His wealth is a far cry from his early years in a two-bedroomed tenement flat in the dockland area of Leith.

The son of a shipping agent, his first job at the age of 15 was a stores boy with a tyre firm. His first business, Tyre and Accessory Supplies, was launched in 1964 in Edinburgh. Four years later, when he had built it into a small chain, he sold out to Albany Tyre Services.

At the age of 30, he retired and moved toSan Francisco. It lasted only four months.

Romantic dinner

He tells the following story: "I had the crazy idea I could stop working." Six months on, his wife Anne, a childhood sweetheart, arranged a romantic dinner overlooking the Bay.

"She took my hand and said 'Darling I love you but I never married you to live with you seven days a week, 24 hours a day.

"You buy useless gadgets, you're a compulsive shopper. I'm in the supermarket with my trolley, I look round and you're there with your trolley. Let's go home."

But his time in the States provided the inspiration for the launch of what was to become Kwik-Fit when he returned to Scotland in 1971.

Company saviour

Three years on, he sold out to GA Robinson but retained a seat on the board. When the company ran into trouble, Farmer returned and turned it round.

Loss-making businesses were sold off, other directors' share-holdings bought out and the group was renamed Kwik-Fit.

The father-of-two likes to pit his skills against younger Kwik-Fit employees. It has been a company rule that all staff have to spend one week a year fitting tyres and exhausts in a depot. He too has taken his turn.
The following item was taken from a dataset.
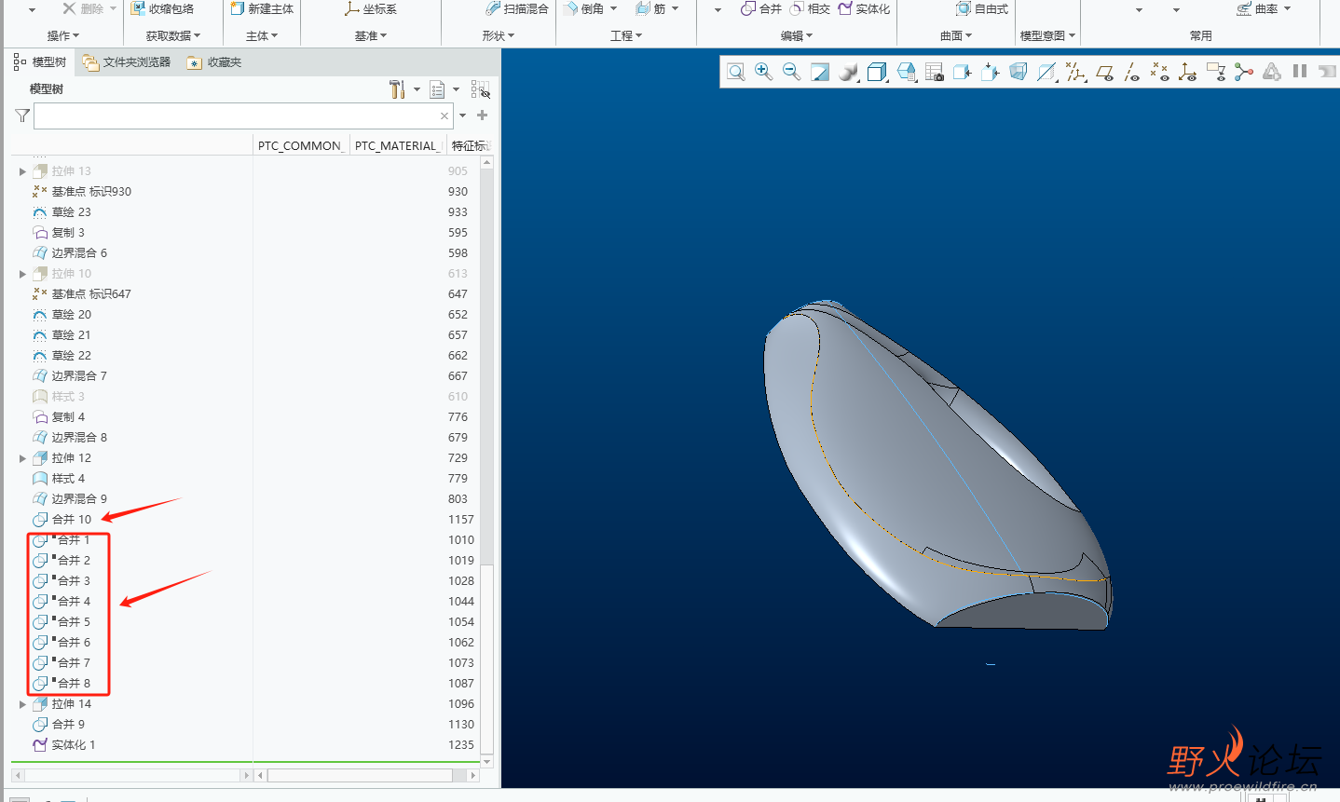The image size is (1340, 802).
Task: Toggle datum point display visibility
Action: [x=1159, y=72]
On one occasion, he took a call from Kwik-Fit's Dunfermline branch, asking him to fill in for someone who was sick. He did.

Kwik-Fit is an impressively simple idea. After years of suffering at the hands of expensive and unreliable independent garages, drivers can have their exhausts, tyres or brakes fixed.

New business

By telephoning 5,000 of its customers each day to check they were satisfied, Kwik-Fit has been able to branch out into car insurance.

But the company name was emblazoned onto the nation's consciousness with the advertising slogan: "You can't get better than a Kwik-Fit fitter."

Sir Tom Farmer has achieved something of a local hero status for his charitable work and philanthropy.

A devout Catholic, he escorts pilgrims to Lourdes each year. He has been honoured by the Pope for "exceptional" services to the church and wider community with the title "Knight Commander with Star of the Order of St Gregory the Great".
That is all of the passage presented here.